Within the next five years, the acquisition of an international skill set must be an integral part of primary, secondary and vocational education in the Brainport region. Meaning: education in two or more languages, focus on cultural diversity and skills of the 21st century. The goals were presented om November 30, in the educational vision “We are the Future“. The paper was established through a collaboration with educational institutes, companies, government, parents and children.
With the increase of diversity and internationalisation of modern society, companies and organisations are looking abroad. This can also be seen within the Brainport region, where there is an ever increasing number of knowledge workers settling here.
This is, amongst other reasons, attributable to the growing shortage on the labour market. Especially the vacancies with technical or ICT profiles are ever increasingly difficult to fill. As a result there is a larger demand to attract talent from beyond our borders. Filling this void is an issue not only for the large multinational such as ASML and Philips, but also for the SMEs.
ASML’s Harry de Vos says that the expat we used to know is almost non-existent nowadays. “At ASML we see a transition to international knowledge workers who settle and work in the region for prolonged periods of time. This means that the facilities and provisions for internationals are of increased importance” according to the worldwide HR responsable at ASML. Examples of this are the English information in healthcare and housing and English cultural programs. De Vos: “Offering international education is one of the key requirements to not only attract, but also retain international talent.”

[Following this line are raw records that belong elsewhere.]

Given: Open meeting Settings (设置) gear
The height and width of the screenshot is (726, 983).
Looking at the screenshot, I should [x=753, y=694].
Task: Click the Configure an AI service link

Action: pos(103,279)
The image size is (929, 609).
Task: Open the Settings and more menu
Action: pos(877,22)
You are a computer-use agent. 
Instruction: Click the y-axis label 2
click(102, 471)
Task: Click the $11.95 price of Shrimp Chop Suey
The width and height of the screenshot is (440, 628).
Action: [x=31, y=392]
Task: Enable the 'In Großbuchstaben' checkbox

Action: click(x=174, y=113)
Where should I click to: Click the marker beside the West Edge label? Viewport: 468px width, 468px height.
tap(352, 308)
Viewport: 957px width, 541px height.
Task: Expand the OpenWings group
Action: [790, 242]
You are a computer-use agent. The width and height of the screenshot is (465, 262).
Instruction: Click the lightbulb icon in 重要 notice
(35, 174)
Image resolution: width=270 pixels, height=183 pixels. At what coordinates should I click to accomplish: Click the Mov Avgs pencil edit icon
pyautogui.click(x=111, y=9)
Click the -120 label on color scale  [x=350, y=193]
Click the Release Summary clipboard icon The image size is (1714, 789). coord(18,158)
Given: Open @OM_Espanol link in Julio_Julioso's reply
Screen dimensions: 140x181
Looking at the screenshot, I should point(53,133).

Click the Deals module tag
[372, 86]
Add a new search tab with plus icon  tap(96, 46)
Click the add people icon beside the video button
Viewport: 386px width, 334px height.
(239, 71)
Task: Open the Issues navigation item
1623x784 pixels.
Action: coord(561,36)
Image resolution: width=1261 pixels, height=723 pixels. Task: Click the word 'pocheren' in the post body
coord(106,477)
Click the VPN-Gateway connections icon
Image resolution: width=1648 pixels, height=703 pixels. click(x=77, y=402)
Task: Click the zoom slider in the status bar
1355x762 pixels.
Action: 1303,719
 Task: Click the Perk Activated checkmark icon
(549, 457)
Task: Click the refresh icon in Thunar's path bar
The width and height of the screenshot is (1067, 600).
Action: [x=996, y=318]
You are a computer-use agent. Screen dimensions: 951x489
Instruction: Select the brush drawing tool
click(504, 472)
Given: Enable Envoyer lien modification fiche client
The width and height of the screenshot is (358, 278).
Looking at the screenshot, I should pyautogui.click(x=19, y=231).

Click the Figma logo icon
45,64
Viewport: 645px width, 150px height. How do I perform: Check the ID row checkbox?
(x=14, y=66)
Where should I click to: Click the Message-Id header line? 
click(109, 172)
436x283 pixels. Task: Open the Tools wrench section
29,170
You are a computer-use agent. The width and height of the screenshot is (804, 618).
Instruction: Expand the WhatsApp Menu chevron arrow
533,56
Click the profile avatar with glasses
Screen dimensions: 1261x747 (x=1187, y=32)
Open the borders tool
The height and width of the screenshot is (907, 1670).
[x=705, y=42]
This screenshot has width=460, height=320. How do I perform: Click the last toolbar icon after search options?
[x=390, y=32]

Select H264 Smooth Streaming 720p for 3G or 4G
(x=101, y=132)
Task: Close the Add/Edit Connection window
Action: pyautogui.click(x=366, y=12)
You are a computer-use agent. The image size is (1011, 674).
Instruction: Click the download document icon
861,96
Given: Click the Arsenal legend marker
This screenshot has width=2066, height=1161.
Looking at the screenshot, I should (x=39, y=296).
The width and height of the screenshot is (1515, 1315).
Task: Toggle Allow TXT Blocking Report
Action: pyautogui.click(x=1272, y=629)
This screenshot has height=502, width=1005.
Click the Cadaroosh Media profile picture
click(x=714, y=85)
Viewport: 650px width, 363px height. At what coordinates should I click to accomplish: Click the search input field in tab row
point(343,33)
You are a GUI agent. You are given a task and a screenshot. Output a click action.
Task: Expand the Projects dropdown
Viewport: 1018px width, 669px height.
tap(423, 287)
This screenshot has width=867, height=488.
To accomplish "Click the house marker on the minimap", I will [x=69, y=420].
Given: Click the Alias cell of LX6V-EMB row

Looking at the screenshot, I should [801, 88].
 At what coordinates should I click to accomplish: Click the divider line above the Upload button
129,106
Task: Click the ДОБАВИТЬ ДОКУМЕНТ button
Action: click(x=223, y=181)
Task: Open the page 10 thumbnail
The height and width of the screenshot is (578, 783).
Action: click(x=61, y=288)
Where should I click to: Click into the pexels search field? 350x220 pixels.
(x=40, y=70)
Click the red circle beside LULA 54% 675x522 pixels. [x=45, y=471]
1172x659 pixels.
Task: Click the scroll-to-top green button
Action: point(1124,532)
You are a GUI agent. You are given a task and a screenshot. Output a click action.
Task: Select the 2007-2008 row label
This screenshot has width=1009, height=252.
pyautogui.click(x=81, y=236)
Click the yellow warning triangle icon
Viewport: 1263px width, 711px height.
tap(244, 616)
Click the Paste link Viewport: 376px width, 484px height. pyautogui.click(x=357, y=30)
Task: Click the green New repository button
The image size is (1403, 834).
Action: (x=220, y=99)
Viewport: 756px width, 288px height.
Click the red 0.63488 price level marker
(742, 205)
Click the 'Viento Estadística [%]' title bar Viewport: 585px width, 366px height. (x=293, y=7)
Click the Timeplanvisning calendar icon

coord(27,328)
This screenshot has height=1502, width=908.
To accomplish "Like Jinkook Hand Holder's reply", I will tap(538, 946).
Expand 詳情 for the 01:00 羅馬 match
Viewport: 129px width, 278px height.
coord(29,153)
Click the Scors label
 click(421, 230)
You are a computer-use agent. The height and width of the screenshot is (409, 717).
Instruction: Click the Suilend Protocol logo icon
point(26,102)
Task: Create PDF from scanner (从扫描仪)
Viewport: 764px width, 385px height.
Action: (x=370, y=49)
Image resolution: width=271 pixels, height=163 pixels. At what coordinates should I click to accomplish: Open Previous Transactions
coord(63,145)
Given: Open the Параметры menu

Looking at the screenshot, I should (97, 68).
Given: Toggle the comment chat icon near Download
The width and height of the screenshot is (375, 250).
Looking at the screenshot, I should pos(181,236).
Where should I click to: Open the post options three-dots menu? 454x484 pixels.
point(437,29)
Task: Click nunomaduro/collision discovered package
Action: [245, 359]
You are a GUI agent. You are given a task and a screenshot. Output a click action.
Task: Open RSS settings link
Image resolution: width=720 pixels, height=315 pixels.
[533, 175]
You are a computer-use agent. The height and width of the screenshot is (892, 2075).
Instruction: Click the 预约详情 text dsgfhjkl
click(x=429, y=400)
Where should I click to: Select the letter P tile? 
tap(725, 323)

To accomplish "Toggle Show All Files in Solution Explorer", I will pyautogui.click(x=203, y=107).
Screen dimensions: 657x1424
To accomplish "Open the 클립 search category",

The International School Eindhoven fulfils an important role in offering international education and will continue to do so. However this is not enough, according to the new Brainport educational vision. A survey spread within the international community has also shown that the desire for more local bilingual international education is ever increasing.
International skills, such as mastery of the English language and international communication and collaboration is not only of importance for the international community in the region, but is also an imperative requirement within local education, according to Jack Mikkers, Mayor of Veldhoven and one of the driving forces behind ‘We are the Future‘. “Everybody is exposed to a globalizing world and must be able to adapt to these changes. This requires change in education. That is the basis and essential for future competitiveness of our country and our region. We are the Future says it all, together we will make the future.”